INTIAL PUBLIC OFFER (IPO) METHOD
The public issue made by a corporate entity for the first time in its life is called 'Initial Public Offer'(IPO). Under this method of marketing, securities are issued to successful applicants on the basis of the orders placed by them, through their brokers. When a company whose stock is not publicly traded wants to offer that stock to the general public, it takes the form of 'Initial Public Offer'. The job of selling the stock is entrusted to a popular intermediary, the underwriter. An underwriter is invariably an investment banking company. He agrees to pay the issuer a certain price for a minimum number of shares, and then resells those shares to buyers, who are often the clients of the underwriting firm. The underwriters charge a fee for their services. Stocks are issued to the underwriter after the issue of prospectus which provides details of financial and business information as regards the issuer. Stocks are then released to the underwriter and the underwriter releases the stock to the public. The issuer and the underwriting syndicate jointly determine the price of a new issue. The approximate price listed in the red herring (the preliminary prospectus – often with words in red letters which say this is preliminary and the price is not yet set) may or may not be close to the final issue price. IPO stock at the release price is usually not available to most of the public. Good relationship between the broker and the investor is a prerequisite for the stock being acquired. Full disclosure of all material information in connection with the offering of new securities must be made as part of the new offerings. A statement and preliminary prospectus (also known as a red herring) containing the following information is to be filed with the Registrar of Companies:
1. A description of the issuer’s business
2. The names and addresses of the key company offers, with salary and a 5 year business history on each
3. The amount of ownership of the key officers
4. The company’s capitalization and description of how the proceeds from the offering will be used and
5. Any legal proceedings that the company is involved in. Applications are made by the investors on the advice of their brokers who are intimated of the share allocation by the issuer. The amount becomes payable to the issuer through the broker only on final allocation.
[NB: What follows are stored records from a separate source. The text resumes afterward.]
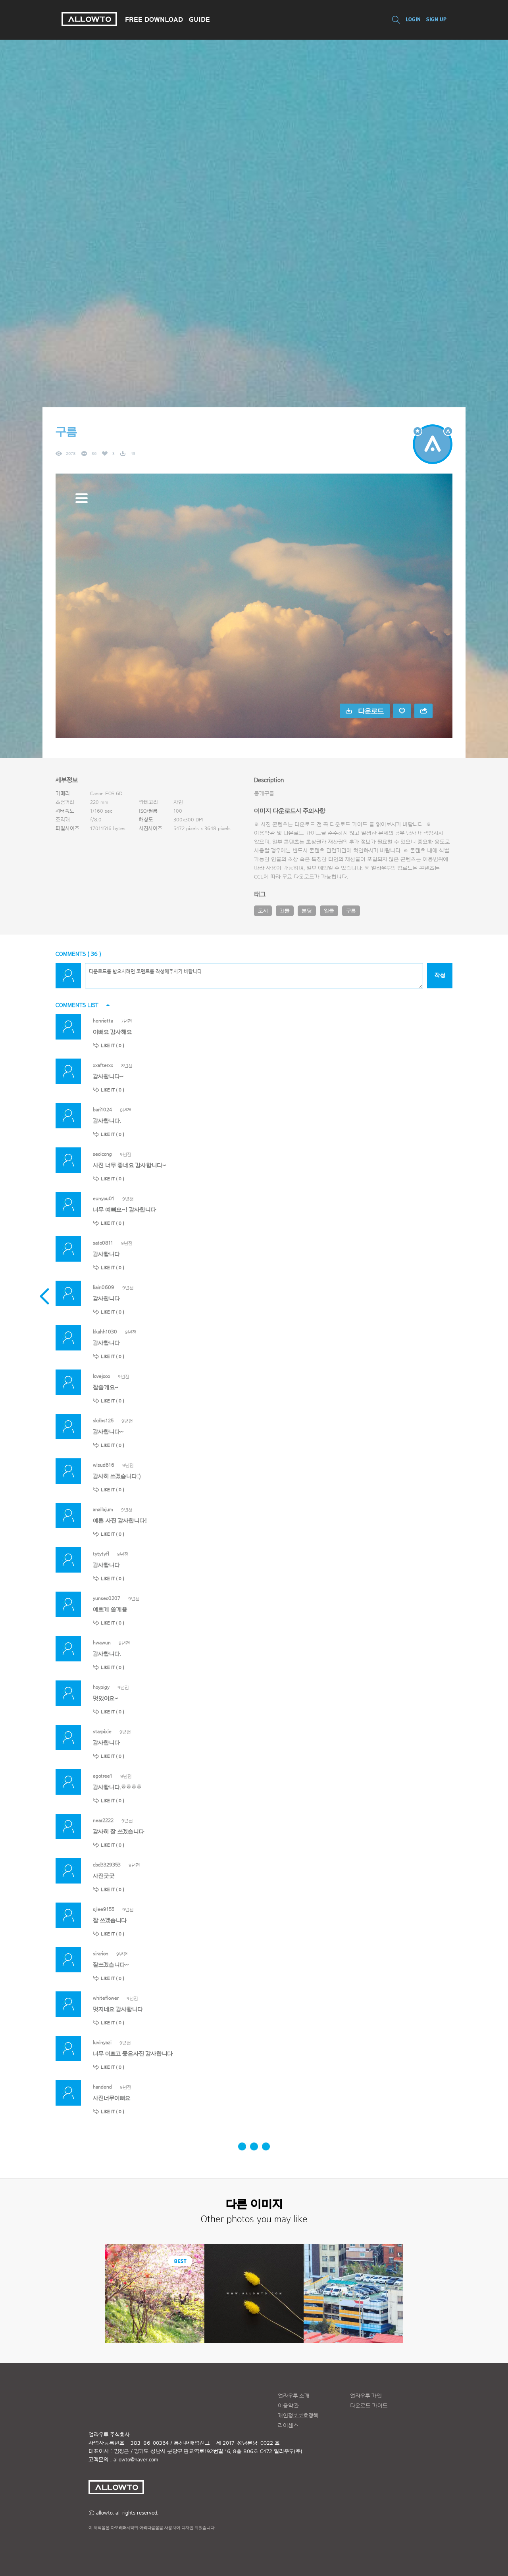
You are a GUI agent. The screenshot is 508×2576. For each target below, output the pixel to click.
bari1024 (102, 1109)
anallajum (103, 1509)
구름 (351, 911)
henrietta (103, 1020)
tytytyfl (101, 1553)
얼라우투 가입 (366, 2396)
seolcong (102, 1154)
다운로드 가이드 (349, 824)
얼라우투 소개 (294, 2396)
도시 (263, 911)
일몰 (329, 911)
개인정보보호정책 (298, 2416)
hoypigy (101, 1687)
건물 (285, 911)
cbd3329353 (107, 1864)
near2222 (103, 1820)
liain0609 (103, 1287)
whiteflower (106, 1998)
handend (102, 2086)
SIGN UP (436, 19)
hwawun (102, 1642)
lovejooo (101, 1376)
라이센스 (288, 2425)
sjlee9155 (103, 1909)
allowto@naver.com (136, 2460)
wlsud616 (103, 1464)
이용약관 (288, 2406)
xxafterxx (103, 1065)
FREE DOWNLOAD (154, 19)
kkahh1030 (105, 1331)
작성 (440, 975)
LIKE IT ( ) (112, 1045)
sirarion (100, 1953)
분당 (307, 911)
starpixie (102, 1731)
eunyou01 (103, 1198)
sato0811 (103, 1242)
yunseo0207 (106, 1598)
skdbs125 (103, 1420)
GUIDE (199, 19)
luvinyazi (102, 2042)
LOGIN (413, 19)
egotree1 (102, 1775)
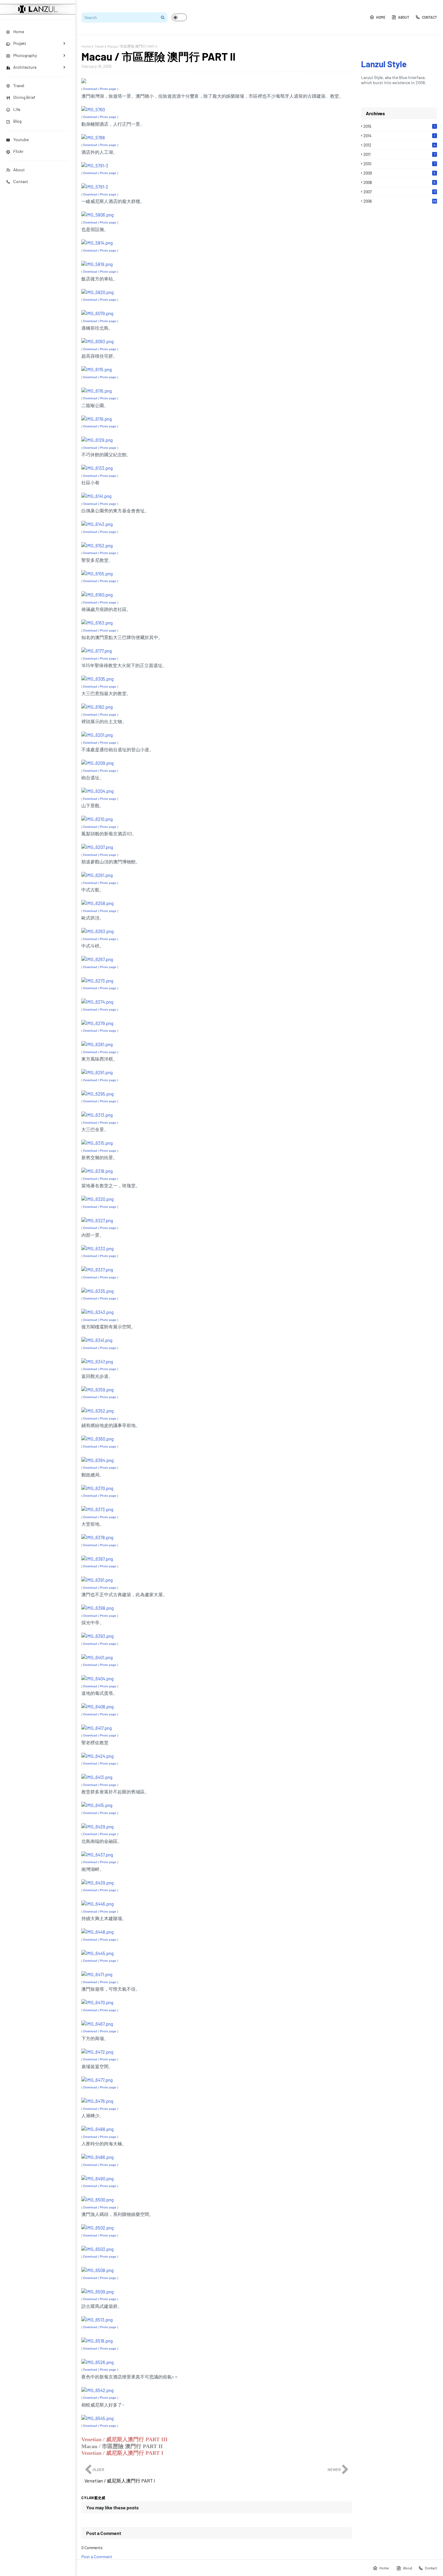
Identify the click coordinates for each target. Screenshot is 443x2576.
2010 (399, 163)
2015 (399, 126)
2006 (399, 201)
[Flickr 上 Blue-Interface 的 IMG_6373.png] (97, 1509)
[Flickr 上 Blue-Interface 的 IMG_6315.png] (97, 1143)
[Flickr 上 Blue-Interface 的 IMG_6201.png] (97, 735)
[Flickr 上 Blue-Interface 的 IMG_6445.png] (97, 1953)
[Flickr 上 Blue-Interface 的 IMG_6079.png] (97, 313)
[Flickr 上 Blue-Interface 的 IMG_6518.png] (97, 2340)
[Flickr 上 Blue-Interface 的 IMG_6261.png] (97, 875)
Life (16, 109)
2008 (399, 182)
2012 (399, 145)
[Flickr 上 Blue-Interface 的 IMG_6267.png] (97, 959)
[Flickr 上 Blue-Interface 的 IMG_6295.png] (97, 1094)
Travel (18, 85)
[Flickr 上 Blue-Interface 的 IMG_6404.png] (97, 1678)
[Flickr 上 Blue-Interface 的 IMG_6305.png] (97, 679)
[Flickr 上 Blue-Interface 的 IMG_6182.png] (97, 707)
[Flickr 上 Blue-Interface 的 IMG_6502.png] (97, 2227)
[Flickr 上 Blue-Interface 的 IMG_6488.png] (97, 2129)
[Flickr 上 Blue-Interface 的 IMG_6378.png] (97, 1537)
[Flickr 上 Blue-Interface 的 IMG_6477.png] (97, 2080)
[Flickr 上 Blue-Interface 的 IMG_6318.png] (97, 1171)
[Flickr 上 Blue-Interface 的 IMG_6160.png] (97, 594)
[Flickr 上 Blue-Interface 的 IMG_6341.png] (96, 1340)
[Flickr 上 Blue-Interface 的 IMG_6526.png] (97, 2362)
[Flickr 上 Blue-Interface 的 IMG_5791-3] (94, 165)
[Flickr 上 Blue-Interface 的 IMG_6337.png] (97, 1269)
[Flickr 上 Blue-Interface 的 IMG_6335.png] (97, 1291)
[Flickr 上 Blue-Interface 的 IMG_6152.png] (97, 545)
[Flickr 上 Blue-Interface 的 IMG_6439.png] (97, 1882)
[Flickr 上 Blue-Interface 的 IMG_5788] (93, 137)
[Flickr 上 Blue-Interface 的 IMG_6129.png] (97, 440)
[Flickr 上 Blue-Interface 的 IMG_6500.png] (97, 2199)
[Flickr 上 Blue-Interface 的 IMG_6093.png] (97, 341)
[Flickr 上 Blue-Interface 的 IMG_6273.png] (97, 980)
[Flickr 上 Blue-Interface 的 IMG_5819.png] (97, 264)
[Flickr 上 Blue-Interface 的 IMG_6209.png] (97, 763)
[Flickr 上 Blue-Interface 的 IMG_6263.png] (97, 931)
The allotment is credited and share certificates delivered to the depository account of the successful investor.
The essential steps involved in this method of marketing of securities are as follows:
a. Order Broker receives order from the client and places orders on behalf of the client with the issuer.
b. Share allocation: The issuer finalizes share allocation and informs the broker regarding the same. c. The client: The broker advises the successful clients of his share allocation Clients then submit the application forms for shares and make payment to the issuer through the broker.
d. Primary issue account: The issuer opens a separate escrow account (primary issue account) for the primary market issue. The clearing house of the exchange debits the primary issue account of the broker and credits the issuer’s account.
e. Certificates: Certificates are then delivered to investors. Otherwise depository account may be credited. The biggest advantage of this method of marketing of securities is that there is no need for the investors to part with the money even before the shares are allotted in his favor. Further, the method allows for elimination of unnecessary hassles involved in making a public issue. Under the regulations of the SEBI, IPOS can be carried out through the secondary market and the existing infrastructure of stock exchanges can be used for this purpose.